YOUR INSTRUCTIONS ▸ Convert the material from the line that contains "Open Photoshop Elements" through the line that contains "Looking at the screenshot, I should 90,646." into a JSON list of strings, with one string per line and blank lines omitted.

Dataset rows:
■ ■ ■

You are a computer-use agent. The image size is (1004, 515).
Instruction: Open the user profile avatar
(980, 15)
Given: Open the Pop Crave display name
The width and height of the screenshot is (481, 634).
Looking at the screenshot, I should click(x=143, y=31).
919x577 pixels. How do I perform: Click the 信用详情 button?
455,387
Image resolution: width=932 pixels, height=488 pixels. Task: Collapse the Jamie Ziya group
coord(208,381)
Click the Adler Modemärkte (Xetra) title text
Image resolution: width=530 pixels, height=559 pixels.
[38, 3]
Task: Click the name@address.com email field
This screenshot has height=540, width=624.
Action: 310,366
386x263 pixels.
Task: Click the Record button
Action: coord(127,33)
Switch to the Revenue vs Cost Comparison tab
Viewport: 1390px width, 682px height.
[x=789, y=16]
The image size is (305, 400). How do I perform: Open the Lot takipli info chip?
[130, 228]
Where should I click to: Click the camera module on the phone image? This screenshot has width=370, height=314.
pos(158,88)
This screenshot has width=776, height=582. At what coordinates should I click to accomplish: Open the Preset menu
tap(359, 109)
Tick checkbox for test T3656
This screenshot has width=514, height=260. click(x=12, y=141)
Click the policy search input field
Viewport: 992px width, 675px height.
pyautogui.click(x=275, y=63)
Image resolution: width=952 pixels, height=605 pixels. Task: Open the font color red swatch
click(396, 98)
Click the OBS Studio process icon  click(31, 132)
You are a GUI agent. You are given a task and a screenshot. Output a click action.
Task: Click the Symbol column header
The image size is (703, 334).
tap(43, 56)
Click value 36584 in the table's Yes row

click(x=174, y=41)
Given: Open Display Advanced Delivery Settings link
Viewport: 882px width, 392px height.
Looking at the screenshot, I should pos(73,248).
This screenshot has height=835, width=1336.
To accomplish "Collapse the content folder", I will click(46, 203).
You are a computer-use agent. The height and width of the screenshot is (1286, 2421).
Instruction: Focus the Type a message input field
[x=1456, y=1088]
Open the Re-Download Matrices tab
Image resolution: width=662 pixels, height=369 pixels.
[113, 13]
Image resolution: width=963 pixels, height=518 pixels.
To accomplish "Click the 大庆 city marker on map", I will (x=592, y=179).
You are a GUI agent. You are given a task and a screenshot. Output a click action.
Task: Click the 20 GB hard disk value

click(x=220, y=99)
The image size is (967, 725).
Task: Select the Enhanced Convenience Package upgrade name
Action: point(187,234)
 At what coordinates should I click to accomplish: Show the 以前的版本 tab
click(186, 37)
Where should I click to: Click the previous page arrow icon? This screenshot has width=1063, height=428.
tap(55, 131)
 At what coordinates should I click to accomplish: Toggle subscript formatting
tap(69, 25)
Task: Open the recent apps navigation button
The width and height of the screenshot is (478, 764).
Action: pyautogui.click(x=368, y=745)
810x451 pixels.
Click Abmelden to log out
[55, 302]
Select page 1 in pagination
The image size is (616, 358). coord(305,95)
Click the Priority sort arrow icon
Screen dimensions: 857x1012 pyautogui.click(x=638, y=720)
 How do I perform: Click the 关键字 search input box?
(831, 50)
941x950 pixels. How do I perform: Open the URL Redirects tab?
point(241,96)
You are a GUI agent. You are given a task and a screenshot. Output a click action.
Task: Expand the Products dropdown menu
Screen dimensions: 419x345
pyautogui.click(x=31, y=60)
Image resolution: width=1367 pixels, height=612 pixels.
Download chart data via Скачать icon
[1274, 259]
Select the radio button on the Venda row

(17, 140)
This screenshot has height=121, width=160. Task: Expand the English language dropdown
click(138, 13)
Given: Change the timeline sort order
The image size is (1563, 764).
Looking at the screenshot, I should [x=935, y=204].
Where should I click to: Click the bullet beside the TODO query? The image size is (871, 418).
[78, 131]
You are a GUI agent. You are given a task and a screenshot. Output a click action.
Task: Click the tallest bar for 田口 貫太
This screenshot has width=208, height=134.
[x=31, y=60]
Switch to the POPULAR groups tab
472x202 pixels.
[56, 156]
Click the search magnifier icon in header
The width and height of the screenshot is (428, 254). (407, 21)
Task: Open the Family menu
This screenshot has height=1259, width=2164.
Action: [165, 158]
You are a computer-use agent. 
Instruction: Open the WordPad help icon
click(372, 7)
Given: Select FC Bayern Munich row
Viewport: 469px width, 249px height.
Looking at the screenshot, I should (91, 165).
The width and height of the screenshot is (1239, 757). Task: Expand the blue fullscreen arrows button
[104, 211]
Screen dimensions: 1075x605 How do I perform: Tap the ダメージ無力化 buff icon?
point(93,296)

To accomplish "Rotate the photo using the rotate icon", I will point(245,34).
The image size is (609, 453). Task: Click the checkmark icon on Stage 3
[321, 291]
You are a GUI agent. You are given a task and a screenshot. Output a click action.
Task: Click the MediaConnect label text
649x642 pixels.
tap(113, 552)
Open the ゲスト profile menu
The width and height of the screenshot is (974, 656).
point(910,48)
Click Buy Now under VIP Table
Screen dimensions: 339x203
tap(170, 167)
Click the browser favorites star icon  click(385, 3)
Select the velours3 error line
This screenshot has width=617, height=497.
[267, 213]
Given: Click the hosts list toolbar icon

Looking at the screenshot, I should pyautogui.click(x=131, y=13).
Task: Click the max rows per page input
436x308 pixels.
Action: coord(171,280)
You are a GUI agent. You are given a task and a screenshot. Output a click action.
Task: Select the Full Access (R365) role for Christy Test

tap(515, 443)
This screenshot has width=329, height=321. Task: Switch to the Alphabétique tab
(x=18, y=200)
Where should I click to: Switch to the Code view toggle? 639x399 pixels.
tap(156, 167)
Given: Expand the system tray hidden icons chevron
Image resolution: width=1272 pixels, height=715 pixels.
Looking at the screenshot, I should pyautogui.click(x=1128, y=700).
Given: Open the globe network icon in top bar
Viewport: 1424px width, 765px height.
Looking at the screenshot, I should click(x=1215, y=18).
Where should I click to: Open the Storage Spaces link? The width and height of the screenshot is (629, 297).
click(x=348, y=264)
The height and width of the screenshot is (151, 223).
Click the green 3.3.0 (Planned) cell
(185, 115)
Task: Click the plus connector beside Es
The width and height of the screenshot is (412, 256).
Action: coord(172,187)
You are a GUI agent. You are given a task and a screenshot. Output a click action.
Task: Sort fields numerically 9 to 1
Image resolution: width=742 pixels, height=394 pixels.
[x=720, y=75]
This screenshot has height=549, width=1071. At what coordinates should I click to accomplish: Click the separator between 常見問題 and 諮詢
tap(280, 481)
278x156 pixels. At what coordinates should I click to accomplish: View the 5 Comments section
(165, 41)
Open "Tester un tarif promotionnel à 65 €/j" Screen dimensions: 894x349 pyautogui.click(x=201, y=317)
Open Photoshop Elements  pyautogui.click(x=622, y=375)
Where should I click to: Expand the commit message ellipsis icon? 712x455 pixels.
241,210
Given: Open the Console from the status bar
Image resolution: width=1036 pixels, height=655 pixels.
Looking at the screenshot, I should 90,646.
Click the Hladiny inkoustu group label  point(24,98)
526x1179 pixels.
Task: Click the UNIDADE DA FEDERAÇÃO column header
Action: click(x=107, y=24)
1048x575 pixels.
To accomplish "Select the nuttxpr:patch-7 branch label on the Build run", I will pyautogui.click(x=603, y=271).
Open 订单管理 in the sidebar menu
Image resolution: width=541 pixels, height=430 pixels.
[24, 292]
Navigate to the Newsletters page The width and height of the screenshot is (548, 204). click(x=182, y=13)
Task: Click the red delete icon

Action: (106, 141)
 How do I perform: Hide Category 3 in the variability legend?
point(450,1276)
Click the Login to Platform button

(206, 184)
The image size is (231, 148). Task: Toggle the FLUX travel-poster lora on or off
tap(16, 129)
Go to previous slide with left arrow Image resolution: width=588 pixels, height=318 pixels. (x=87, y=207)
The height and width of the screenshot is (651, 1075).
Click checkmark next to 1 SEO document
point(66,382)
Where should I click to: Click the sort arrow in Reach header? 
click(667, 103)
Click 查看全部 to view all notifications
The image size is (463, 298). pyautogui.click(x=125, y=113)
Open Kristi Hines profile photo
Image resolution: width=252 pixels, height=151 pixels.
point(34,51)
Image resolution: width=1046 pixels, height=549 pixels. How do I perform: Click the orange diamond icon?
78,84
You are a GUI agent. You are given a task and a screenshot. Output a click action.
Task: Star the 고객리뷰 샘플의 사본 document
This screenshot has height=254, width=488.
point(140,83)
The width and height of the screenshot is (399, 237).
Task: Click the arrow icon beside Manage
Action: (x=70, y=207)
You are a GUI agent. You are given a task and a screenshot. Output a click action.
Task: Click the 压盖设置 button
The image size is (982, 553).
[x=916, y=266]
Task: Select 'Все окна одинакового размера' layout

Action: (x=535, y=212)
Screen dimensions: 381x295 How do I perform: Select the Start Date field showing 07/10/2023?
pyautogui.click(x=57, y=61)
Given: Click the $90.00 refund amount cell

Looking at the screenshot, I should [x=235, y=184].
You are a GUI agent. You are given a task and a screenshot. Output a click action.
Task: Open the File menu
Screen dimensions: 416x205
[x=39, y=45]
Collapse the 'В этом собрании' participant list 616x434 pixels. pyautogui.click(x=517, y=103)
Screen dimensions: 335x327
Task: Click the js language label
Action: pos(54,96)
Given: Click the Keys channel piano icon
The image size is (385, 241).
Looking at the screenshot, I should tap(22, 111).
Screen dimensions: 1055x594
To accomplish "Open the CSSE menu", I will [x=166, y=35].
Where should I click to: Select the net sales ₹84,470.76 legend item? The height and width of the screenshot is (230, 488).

■ ■ ■

RESULT ▸
[
  "Open Photoshop Elements  pyautogui.click(x=622, y=375)",
  "Where should I click to: Expand the commit message ellipsis icon? 712x455 pixels.",
  "241,210",
  "Given: Open the Console from the status bar",
  "Image resolution: width=1036 pixels, height=655 pixels.",
  "Looking at the screenshot, I should 90,646."
]